→ **Problem statement**: Copy everything from "Between 1994 and" down to "2008; Maini, 2010)." in the piece on neo-nicotinoid pesticides, swapping "beekeepers" for "bee farmers".

Impact of neo-nicotinoid pesticides on all flying insects and water-invertebrate life in the Netherlands. (new report)
This confirms and extends the work carried out by Henk Tennekes last year which describes the collapse of insectivorous bird populations in the Netherlands in large areas where nicotnoid pesticides have poisoned much of the bird's insect-food, both above the water and in the water.
Between 1994 and 1996, beekeepers in France noticed greatly increased mortality in honeybees that foraged sunflowers, and discovered that a new pesticide had been introduced as a sunflower seed treatment in 1994. Seed dressing makes spraying crops with pesticides unnecessary because the active substances are spread to all plant tissues when the plant grows. However, the beekeepers suspected this new pesticide, Gaucho®, the active substance of which is imidacloprid, was toxic for honeybees (Bonmatin et al., 2005; Maxim & Van der Sluijs, 2007, 2010), and several studies have provided supporting evidence for this link (e.g. CST, 2003; Yang et al., 2008; Maini, 2010).
Pesticides have to be authorised prior to being brought onto the market, and this authorisation includes testing to guarantee that the chemicals are not harmful to pollinators, especially honeybees. But the effects and doses used for spraying and seed dressing differ greatly, and the tests do not represent this: most sprayed pesticides work for a few hours to days only, while pesticides applied via seed dressing remain in all parts of the plant throughout its lifetime (Rortais et al., 2005). The result of seed treatment with imidacloprid should be the protection of crops from harmful insects, with imidacloprid disappearing from the plants before pollinator activity starts, but instead, relatively high levels have been observed in flowering heads and pollen, and additionally, residues remain in the soil and surface water (Bonmatin et al., 2005).

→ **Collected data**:
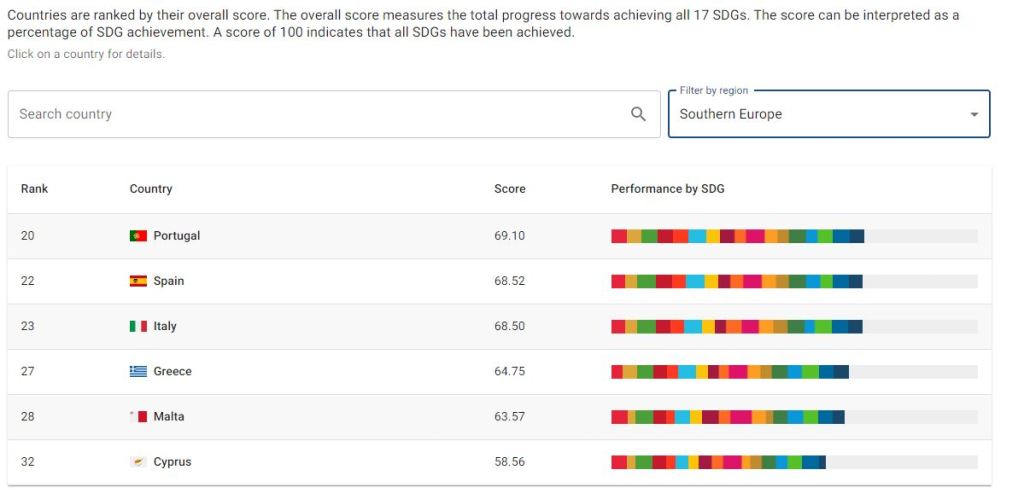Screen dimensions: 1024x493
Task: Open Greece country details
Action: tap(172, 371)
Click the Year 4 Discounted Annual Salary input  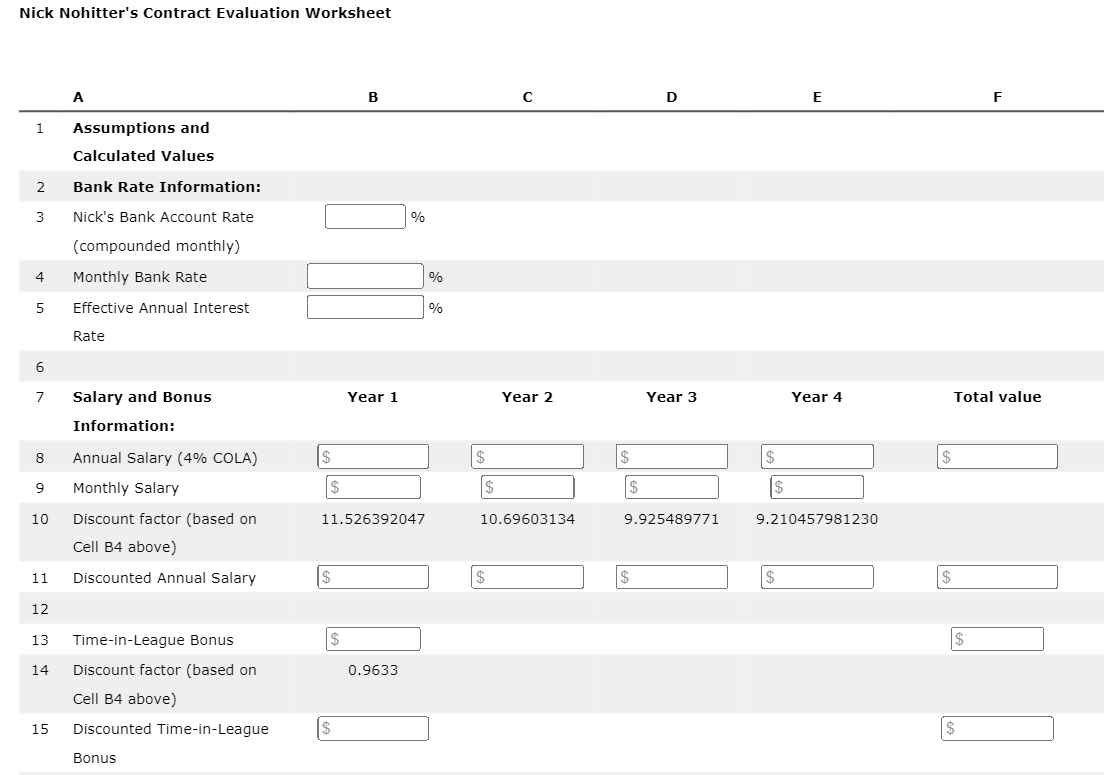(x=817, y=576)
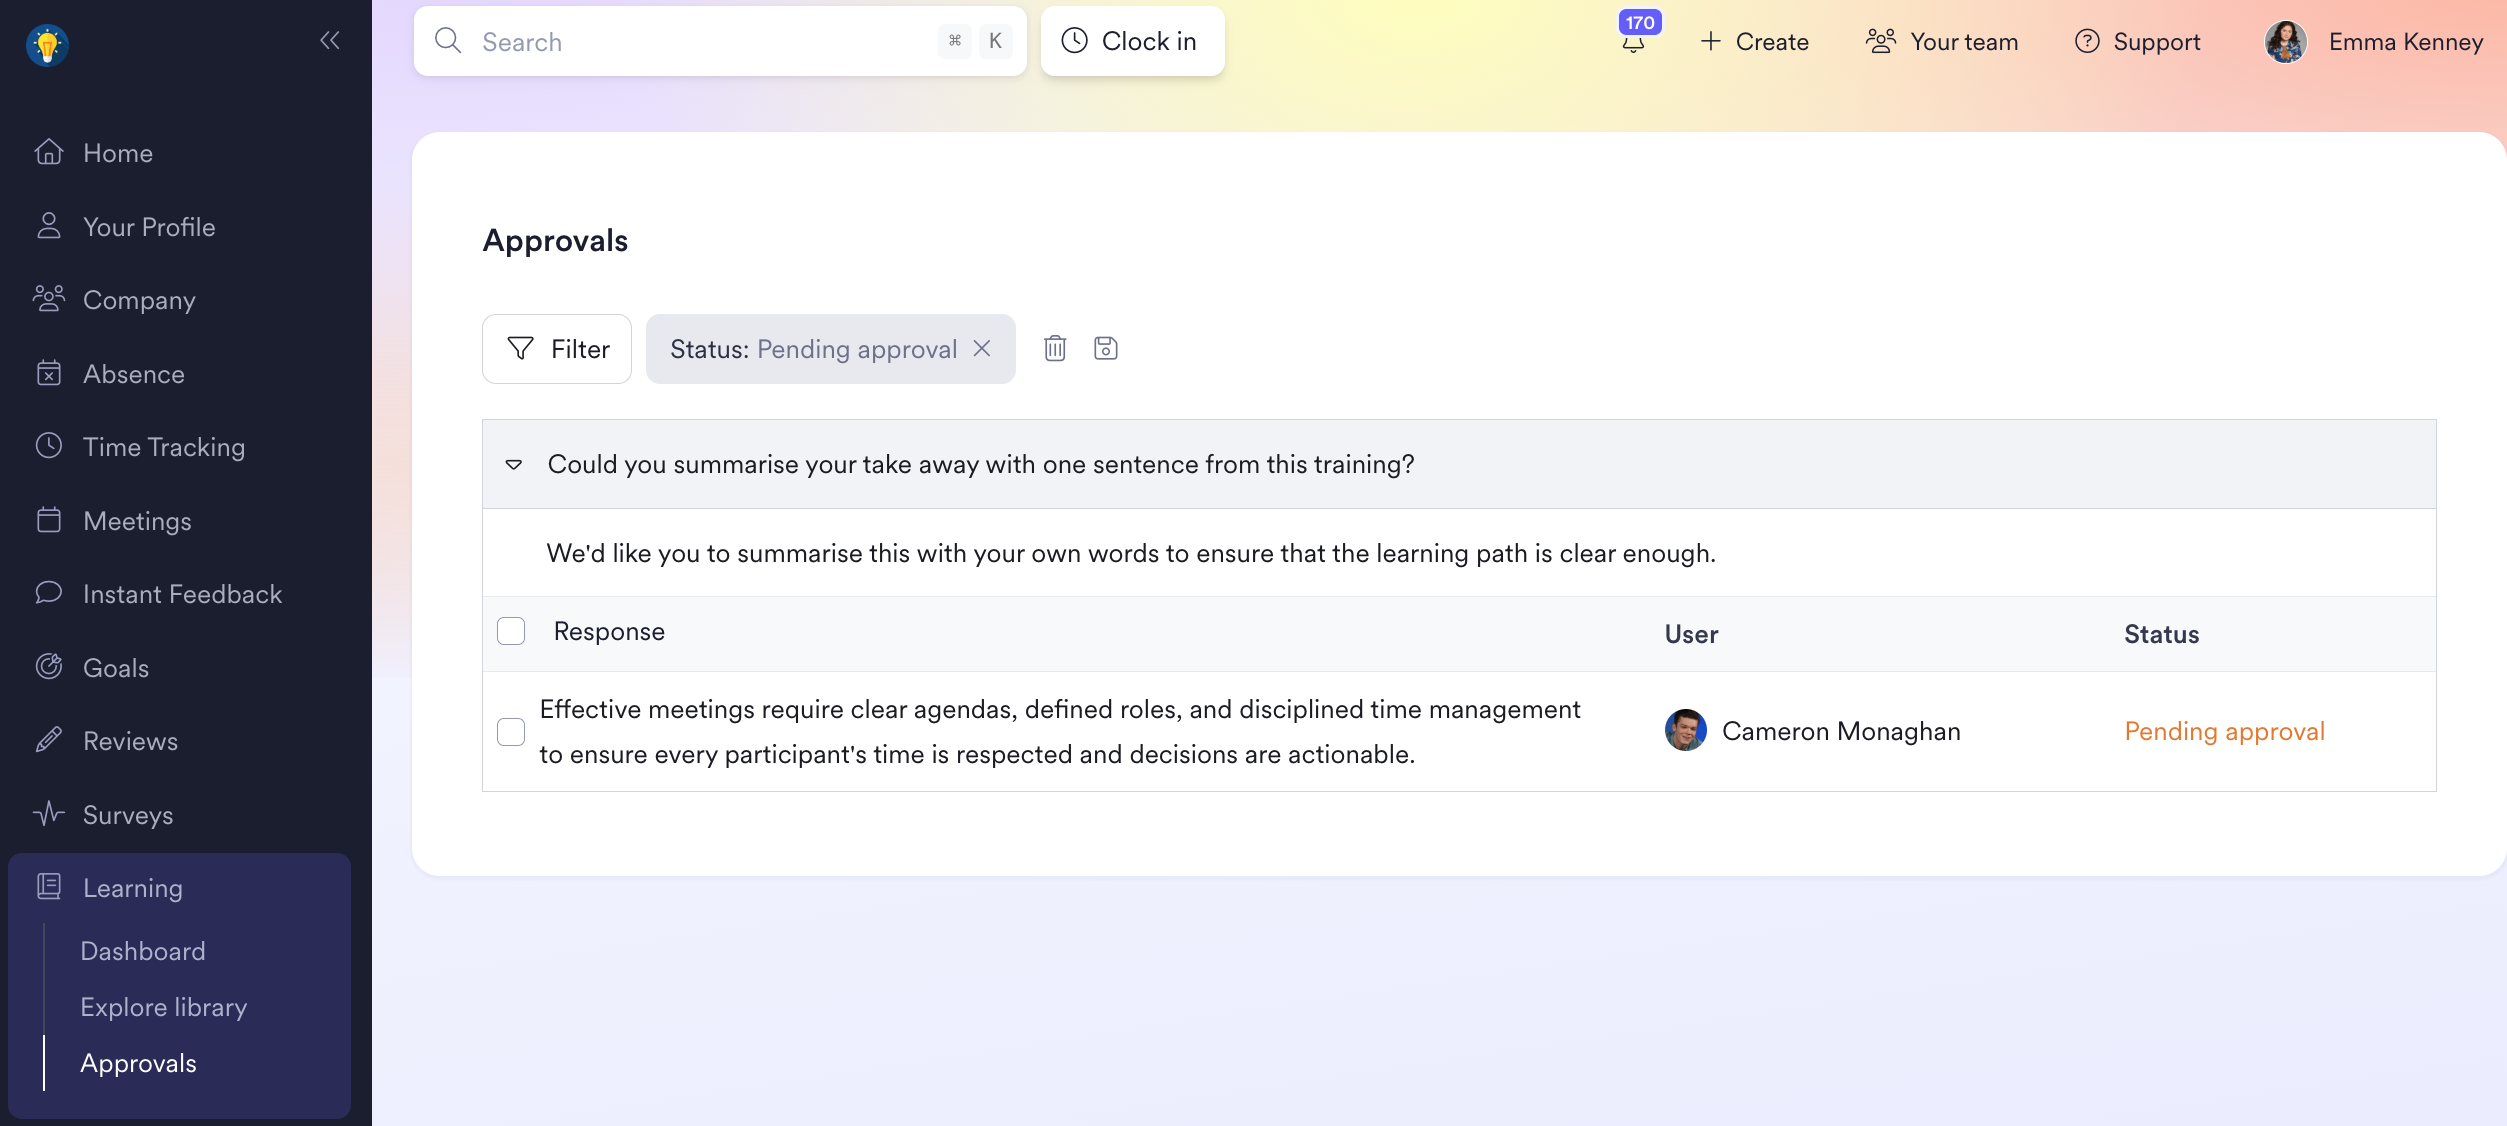Open the Time Tracking section
This screenshot has width=2507, height=1126.
[164, 447]
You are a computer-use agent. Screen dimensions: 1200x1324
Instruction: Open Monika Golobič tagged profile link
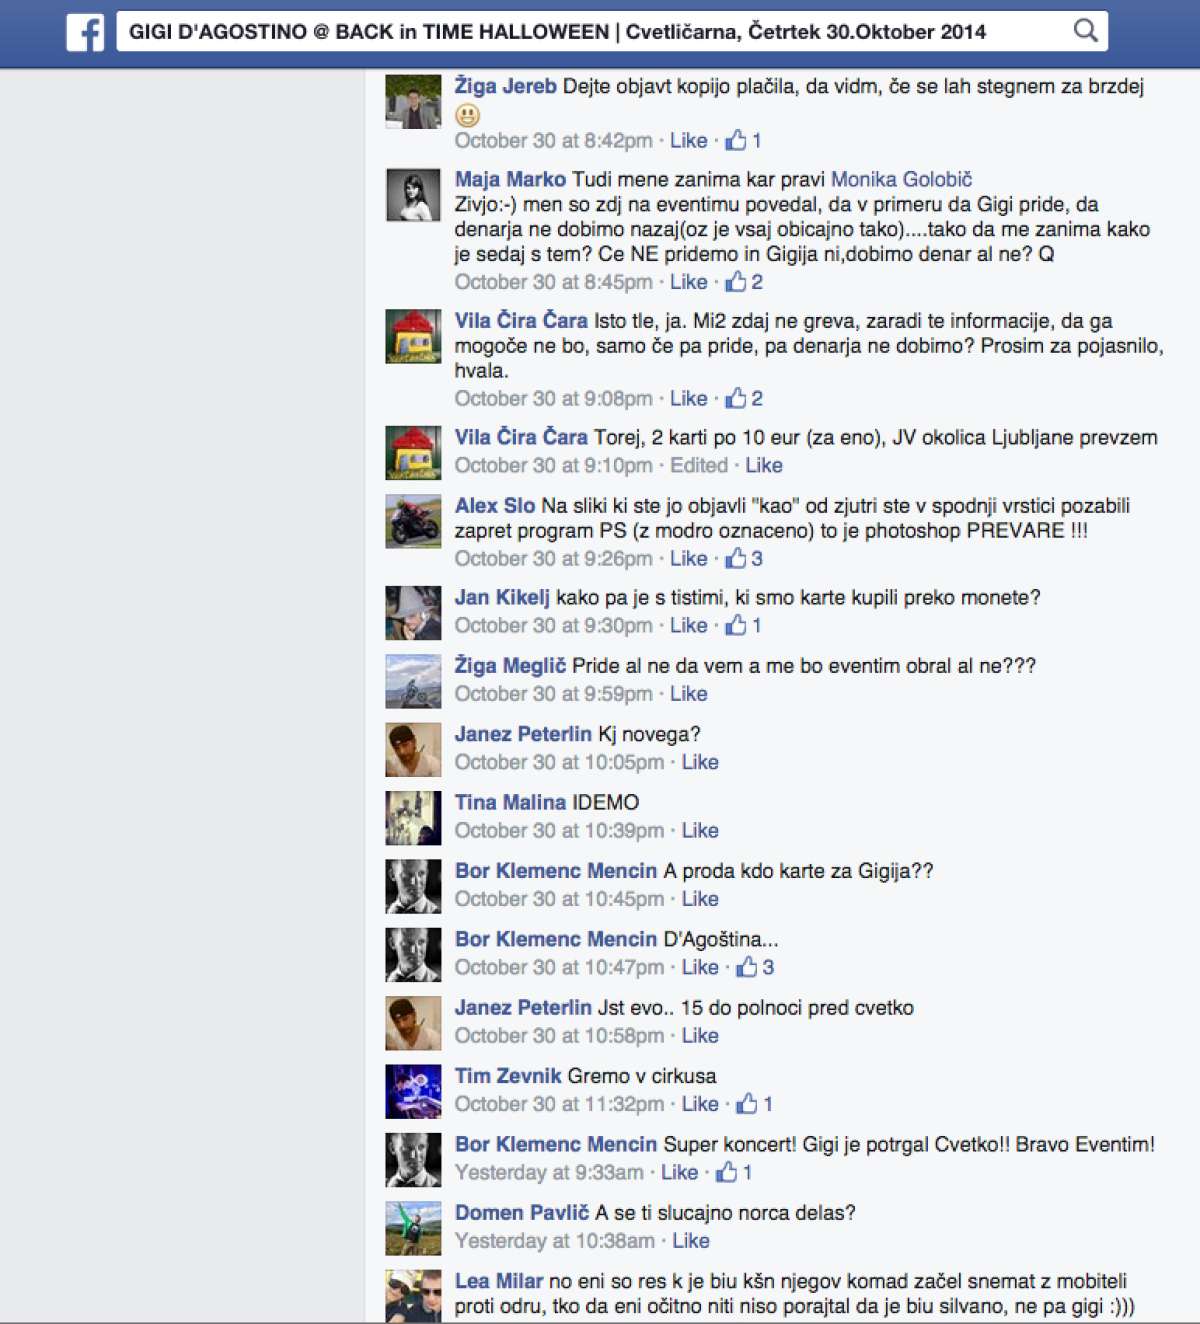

→ **Response area**:
Between 1994 and 1996, bee farmers in France noticed greatly increased mortality in honeybees that foraged sunflowers, and discovered that a new pesticide had been introduced as a sunflower seed treatment in 1994. Seed dressing makes spraying crops with pesticides unnecessary because the active substances are spread to all plant tissues when the plant grows. However, the bee farmers suspected this new pesticide, Gaucho®, the active substance of which is imidacloprid, was toxic for honeybees (Bonmatin et al., 2005; Maxim & Van der Sluijs, 2007, 2010), and several studies have provided supporting evidence for this link (e.g. CST, 2003; Yang et al., 2008; Maini, 2010).